What's nice is that all you need to perform this transplant is a small Phillips screwdriver, some tweezers (a nice-to-have), and a soldering iron/solder to move over the piezo buzzer clip.

This video from the creator, Jose Castillo, is more than adequate to get things moving:

Firmware

By building and flashing the community Movement firmware onto the board, you can leverage their toolchain to configure general functionality, and even design your own watch faces.

If all you're interested in is choosing and ordering the set of existing watch faces, you can do so via movement/movement_config.h and re-compile/re-flash the firmware.
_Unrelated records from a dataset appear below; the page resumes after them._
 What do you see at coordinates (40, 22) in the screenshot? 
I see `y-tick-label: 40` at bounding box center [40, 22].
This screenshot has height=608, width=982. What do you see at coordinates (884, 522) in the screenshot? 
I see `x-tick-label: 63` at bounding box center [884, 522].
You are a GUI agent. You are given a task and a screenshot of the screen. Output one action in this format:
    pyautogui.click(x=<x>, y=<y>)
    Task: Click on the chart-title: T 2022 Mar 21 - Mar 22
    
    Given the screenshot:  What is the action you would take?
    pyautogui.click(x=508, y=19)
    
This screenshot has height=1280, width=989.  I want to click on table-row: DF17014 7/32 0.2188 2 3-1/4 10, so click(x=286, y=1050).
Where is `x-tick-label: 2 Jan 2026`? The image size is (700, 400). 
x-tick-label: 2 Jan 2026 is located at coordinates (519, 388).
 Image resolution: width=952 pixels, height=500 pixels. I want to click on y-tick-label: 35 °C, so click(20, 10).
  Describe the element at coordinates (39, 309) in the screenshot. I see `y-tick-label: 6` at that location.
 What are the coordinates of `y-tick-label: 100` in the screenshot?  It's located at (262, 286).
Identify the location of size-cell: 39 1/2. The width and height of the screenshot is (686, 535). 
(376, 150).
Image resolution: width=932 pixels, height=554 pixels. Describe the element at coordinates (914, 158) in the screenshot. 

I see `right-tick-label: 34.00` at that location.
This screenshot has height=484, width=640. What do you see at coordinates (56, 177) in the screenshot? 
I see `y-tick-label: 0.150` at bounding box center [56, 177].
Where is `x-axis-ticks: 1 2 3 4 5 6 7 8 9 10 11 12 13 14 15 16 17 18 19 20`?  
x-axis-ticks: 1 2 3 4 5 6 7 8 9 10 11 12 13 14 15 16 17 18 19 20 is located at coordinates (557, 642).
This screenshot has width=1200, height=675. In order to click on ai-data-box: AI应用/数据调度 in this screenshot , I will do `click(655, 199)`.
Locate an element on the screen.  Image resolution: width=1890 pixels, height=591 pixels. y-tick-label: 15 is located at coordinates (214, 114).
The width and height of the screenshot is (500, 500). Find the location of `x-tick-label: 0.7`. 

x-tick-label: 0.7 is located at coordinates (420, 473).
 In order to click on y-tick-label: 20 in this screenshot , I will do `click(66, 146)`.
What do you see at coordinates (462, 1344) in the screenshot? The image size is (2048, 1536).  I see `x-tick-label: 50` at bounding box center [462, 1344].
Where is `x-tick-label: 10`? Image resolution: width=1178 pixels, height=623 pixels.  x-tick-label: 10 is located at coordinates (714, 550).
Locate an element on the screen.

My current watch face array:

const watch_face_t watch_faces[] = {
simple_clock_face,
countdown_face,
stopwatch_face,
thermistor_readout_face, /* Requires the thermistor sensor board */
thermistor_logging_face, /* ^^^ */
pulsometer_face,
day_one_face,
sunrise_sunset_face,
moon_phase_face,
preferences_face,
set_time_face,
};

The Sensor Watch board has exposed traces such that you can plug it directly into a USB Micro B cable and flash new firmware via the build-in UF2 bootloader. Easy.

Docs are here.

Enjoyment

I highly recommend this project if you're losing interest in smart watches, but still like the idea of a tiny ARM computer on your wrist.

My Crowd Supply order shipped within a week—so this project is seemingly no longer in the pre-order phase!